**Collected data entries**
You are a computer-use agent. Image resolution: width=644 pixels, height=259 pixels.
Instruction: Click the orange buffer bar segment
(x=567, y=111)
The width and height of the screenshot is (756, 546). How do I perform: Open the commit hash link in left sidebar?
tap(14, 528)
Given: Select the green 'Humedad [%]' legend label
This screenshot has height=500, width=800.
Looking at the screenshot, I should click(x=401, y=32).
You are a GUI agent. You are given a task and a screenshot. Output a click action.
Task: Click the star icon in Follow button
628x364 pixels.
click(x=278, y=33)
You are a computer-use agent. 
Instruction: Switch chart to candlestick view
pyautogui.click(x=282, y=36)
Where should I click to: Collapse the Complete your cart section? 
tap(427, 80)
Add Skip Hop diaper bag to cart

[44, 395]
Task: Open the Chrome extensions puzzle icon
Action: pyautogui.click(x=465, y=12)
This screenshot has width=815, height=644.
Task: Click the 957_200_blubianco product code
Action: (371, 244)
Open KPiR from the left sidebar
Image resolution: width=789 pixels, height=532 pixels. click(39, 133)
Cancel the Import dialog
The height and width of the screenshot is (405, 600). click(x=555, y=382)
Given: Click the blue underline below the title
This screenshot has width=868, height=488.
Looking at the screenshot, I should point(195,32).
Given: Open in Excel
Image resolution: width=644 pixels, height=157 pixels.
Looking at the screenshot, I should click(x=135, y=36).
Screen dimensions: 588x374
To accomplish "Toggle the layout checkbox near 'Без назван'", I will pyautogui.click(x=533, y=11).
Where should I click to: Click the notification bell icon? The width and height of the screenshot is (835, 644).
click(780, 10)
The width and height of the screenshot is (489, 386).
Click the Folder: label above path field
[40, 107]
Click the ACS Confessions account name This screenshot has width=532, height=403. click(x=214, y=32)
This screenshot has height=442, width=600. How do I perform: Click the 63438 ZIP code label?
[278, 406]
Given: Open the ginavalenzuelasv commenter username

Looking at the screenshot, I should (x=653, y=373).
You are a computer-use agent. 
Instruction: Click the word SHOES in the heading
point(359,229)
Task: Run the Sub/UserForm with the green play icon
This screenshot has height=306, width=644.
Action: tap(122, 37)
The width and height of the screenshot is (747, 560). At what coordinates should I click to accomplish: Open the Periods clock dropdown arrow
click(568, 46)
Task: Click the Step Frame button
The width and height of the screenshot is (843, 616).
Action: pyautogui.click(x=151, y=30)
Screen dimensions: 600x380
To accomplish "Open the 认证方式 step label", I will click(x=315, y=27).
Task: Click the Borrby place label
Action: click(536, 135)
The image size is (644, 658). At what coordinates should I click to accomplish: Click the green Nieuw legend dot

**Assigned task**
Without leaving anything out, repeat every entry shown above.

**Exercise response**
You are a computer-use agent. Image resolution: width=644 pixels, height=259 pixels.
Instruction: Click the orange buffer bar segment
(x=567, y=111)
The width and height of the screenshot is (756, 546). How do I perform: Open the commit hash link in left sidebar?
tap(14, 528)
Given: Select the green 'Humedad [%]' legend label
This screenshot has height=500, width=800.
Looking at the screenshot, I should click(x=401, y=32).
You are a GUI agent. You are given a task and a screenshot. Output a click action.
Task: Click the star icon in Follow button
628x364 pixels.
click(x=278, y=33)
You are a computer-use agent. 
Instruction: Switch chart to candlestick view
pyautogui.click(x=282, y=36)
Where should I click to: Collapse the Complete your cart section? 
tap(427, 80)
Add Skip Hop diaper bag to cart

[44, 395]
Task: Open the Chrome extensions puzzle icon
Action: pyautogui.click(x=465, y=12)
This screenshot has width=815, height=644.
Task: Click the 957_200_blubianco product code
Action: (371, 244)
Open KPiR from the left sidebar
Image resolution: width=789 pixels, height=532 pixels. click(39, 133)
Cancel the Import dialog
The height and width of the screenshot is (405, 600). click(x=555, y=382)
Given: Click the blue underline below the title
This screenshot has width=868, height=488.
Looking at the screenshot, I should point(195,32).
Given: Open in Excel
Image resolution: width=644 pixels, height=157 pixels.
Looking at the screenshot, I should click(x=135, y=36).
Screen dimensions: 588x374
To accomplish "Toggle the layout checkbox near 'Без назван'", I will pyautogui.click(x=533, y=11).
Where should I click to: Click the notification bell icon? The width and height of the screenshot is (835, 644).
click(780, 10)
The width and height of the screenshot is (489, 386).
Click the Folder: label above path field
[40, 107]
Click the ACS Confessions account name This screenshot has width=532, height=403. click(x=214, y=32)
This screenshot has height=442, width=600. How do I perform: Click the 63438 ZIP code label?
[278, 406]
Given: Open the ginavalenzuelasv commenter username

Looking at the screenshot, I should (x=653, y=373).
You are a computer-use agent. 
Instruction: Click the word SHOES in the heading
point(359,229)
Task: Run the Sub/UserForm with the green play icon
This screenshot has height=306, width=644.
Action: tap(122, 37)
The width and height of the screenshot is (747, 560). At what coordinates should I click to accomplish: Open the Periods clock dropdown arrow
click(568, 46)
Task: Click the Step Frame button
The width and height of the screenshot is (843, 616).
Action: pyautogui.click(x=151, y=30)
Screen dimensions: 600x380
To accomplish "Open the 认证方式 step label", I will click(x=315, y=27).
Task: Click the Borrby place label
Action: click(536, 135)
The image size is (644, 658). At what coordinates should I click to accomplish: Click the green Nieuw legend dot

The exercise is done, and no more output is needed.